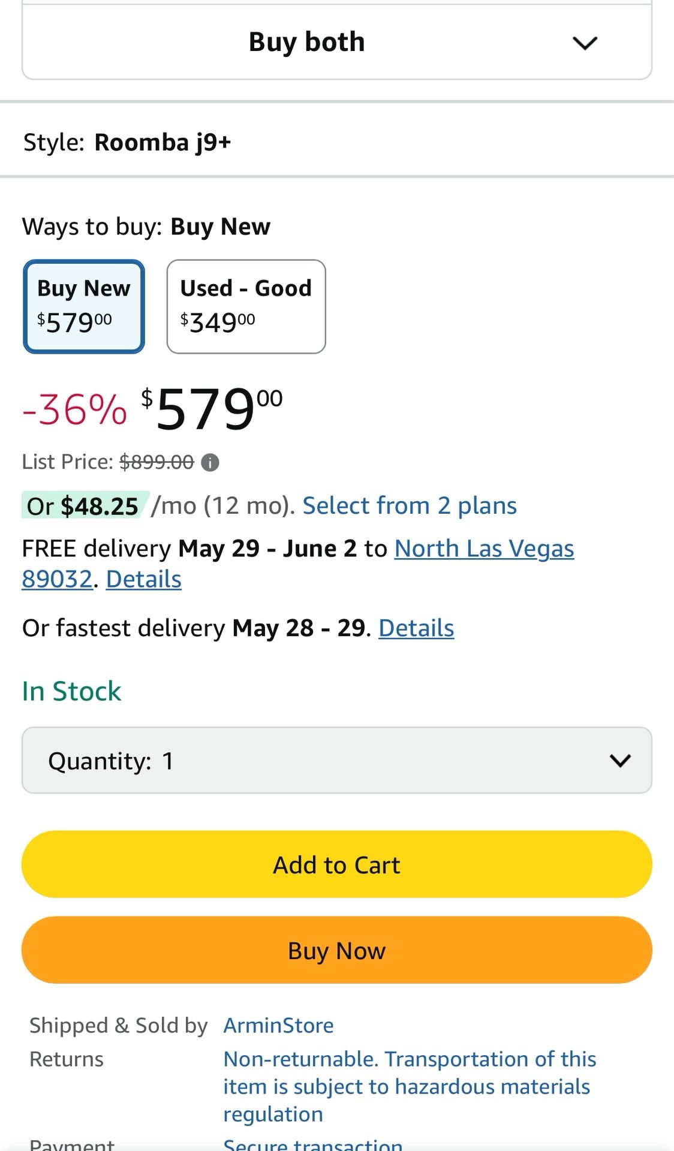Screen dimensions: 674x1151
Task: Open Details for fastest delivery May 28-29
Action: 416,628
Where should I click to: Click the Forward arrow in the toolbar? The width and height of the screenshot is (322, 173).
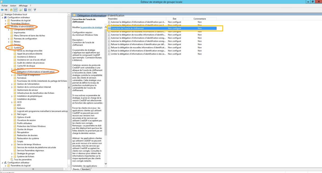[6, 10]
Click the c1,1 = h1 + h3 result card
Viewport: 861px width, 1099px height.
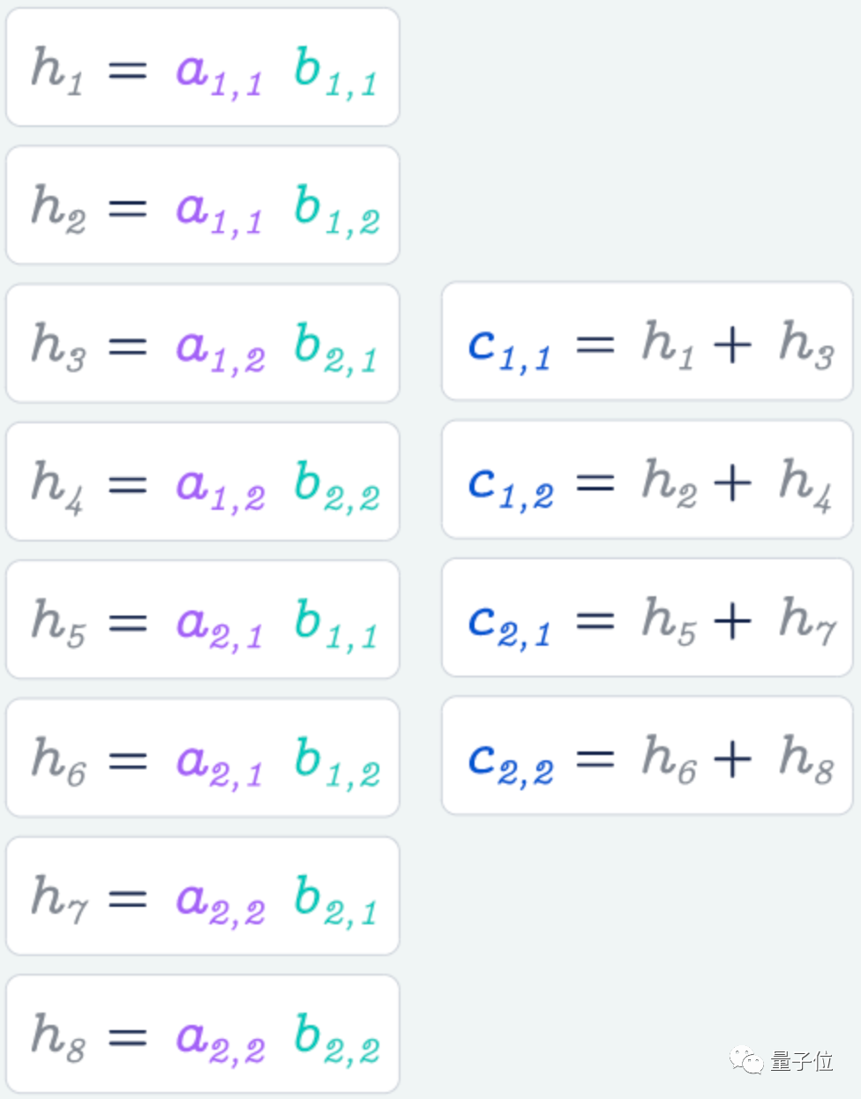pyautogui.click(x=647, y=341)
══════════════════════════════
- **Activity**
Beginning at the line with "Click the c1,1 = h1 + h3 result card", reproduce word for word each line through the last line of the records. Include both ends but no pictures.

- **Response for this exercise**
Click the c1,1 = h1 + h3 result card
Viewport: 861px width, 1099px height.
pyautogui.click(x=647, y=341)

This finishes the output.